How did that happen?  We don’t even have any beaches, and our protests were cut short by the extreme heat.  When I look to the “experts” (who are they?) nobody knows the real scores or reasoning for the spikes let alone offer any real survival guidelines other than the new Weapons of Mass Destruction (remember Colin Powell’s WMD?); Wash your hands, Mask up and Social Distance.

We didn’t know how to “phase” our opening. Nobody does. Flying by the seat of our pants is how we got to such diseased heights.  How does this all make me feel? Like I never want to go out of my house till 2023.  It’s clear we probably won’t be able to level off till late Fall.  And God help all the school decisions.

As far as diversion or distraction goes, let’s hope this month’s baseball or basketball openers can make the leap without packed stands and glitzy halftimes.  At this point, anything will do.

Retail?  Of course, Brooks Brothers closed. Who wears suits anymore? Casual Friday has now become daily Covid pajama wear. But Brooks Brothers has been in trouble (like J. Crew, Penny’s and Nieman’s) for a long time. Amazon ripped off their infamous button-down shirts and Ralph Lauren wiped them out with his own version of Ivy League Luxe. Now let’s see how Ralph Lauren survives in the long run. Or how about that NYC Landmark Bergdorf Goodman. Most shoppers seriously retreated in the last pandemic peak months, in spite of all the partial mall openings.  Apparently, retail has fallen 82.6% since April and the smaller stores are actually closing in the super malls.

Casual Friday has officially become casual Covid pajama day.

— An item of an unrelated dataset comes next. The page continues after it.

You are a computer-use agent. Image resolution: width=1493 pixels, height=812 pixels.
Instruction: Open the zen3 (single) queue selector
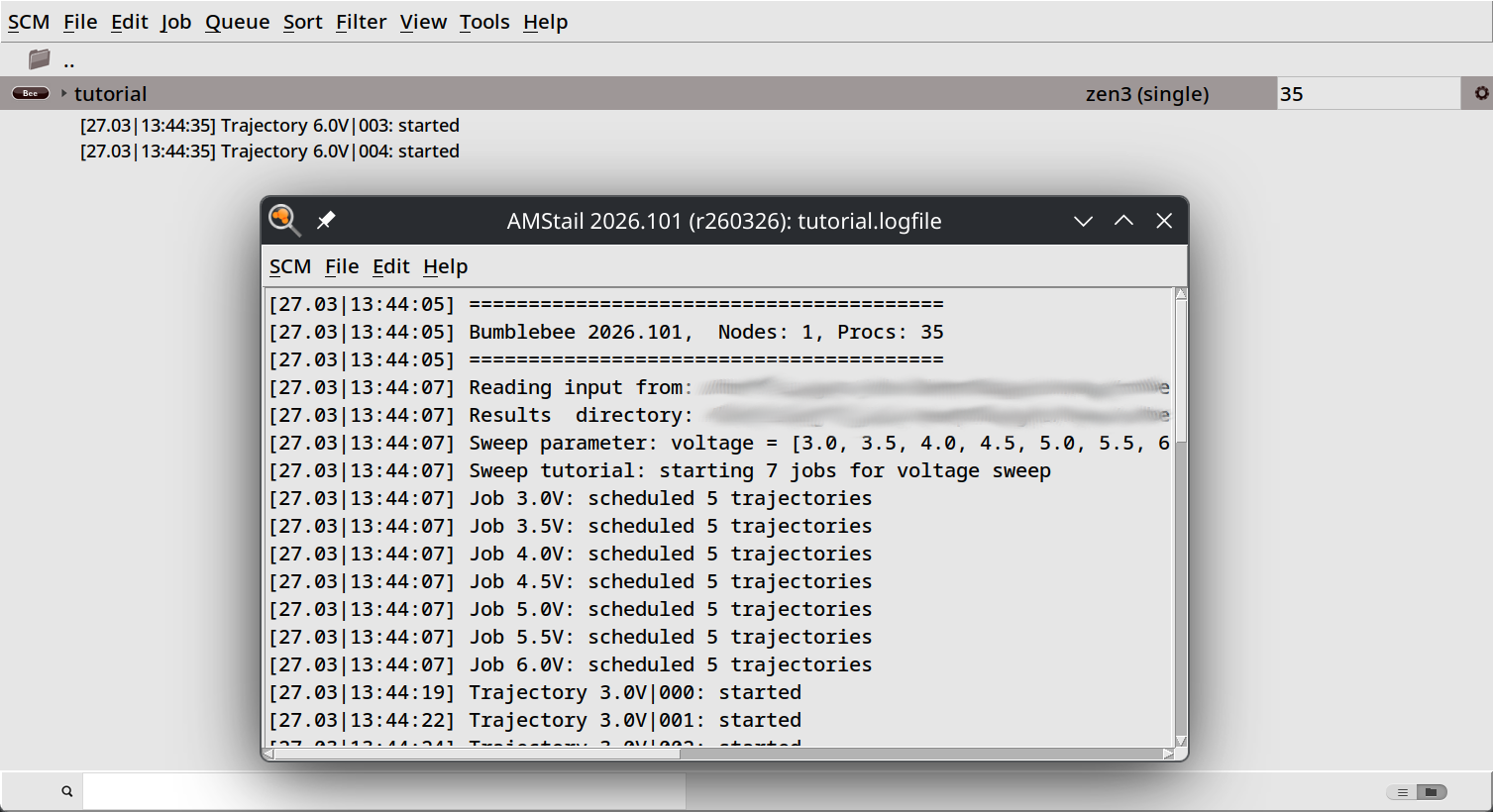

As beautifully curated as the re-opened deluxe stores look along 5th and Madison Avenue, nobody seems to have the confidence to venture forth anymore. Bergdorf’s older clientele won’t want to take an elevator to any floor to “browse” (remember that sport?). They can’t breathe in their masks as it is, and they certainly don’t have schmooze capability with chatty sales help. Not good. After all, 75% of shopping is the social interaction. Now that’s gone. Everywhere!

And as for the popular Sephora or stores with floors of makeup and skincare — who can think of having a masked and gloved makeup artist brush your face with the latest highlighter (even with a disposable brush). Lipsticks have tanked and eye makeup is questionable — considering eyes have to be pandemically protected as well. More distressing when will I ever get to smell a new perfume as I cruise down the skincare aisle?

The only person that can touch my face, and has recently, is my dermatologist who came to my appointment in goggles, two masks, a face shield, and gloves.  I couldn’t hear her, and our usual fun chat was nonexistent as she body scanned and scraped me and got me out of the examining room in record time.  Now, in this Covid time, I like all doctor visits. There is no endless sitting in the waiting rooms, paperwork is done beforehand, and all talk is kept at a minimum.  It’s all about efficiency and being clinically careful. No endless suggestions of doing unnecessary diagnostic testings. In and out!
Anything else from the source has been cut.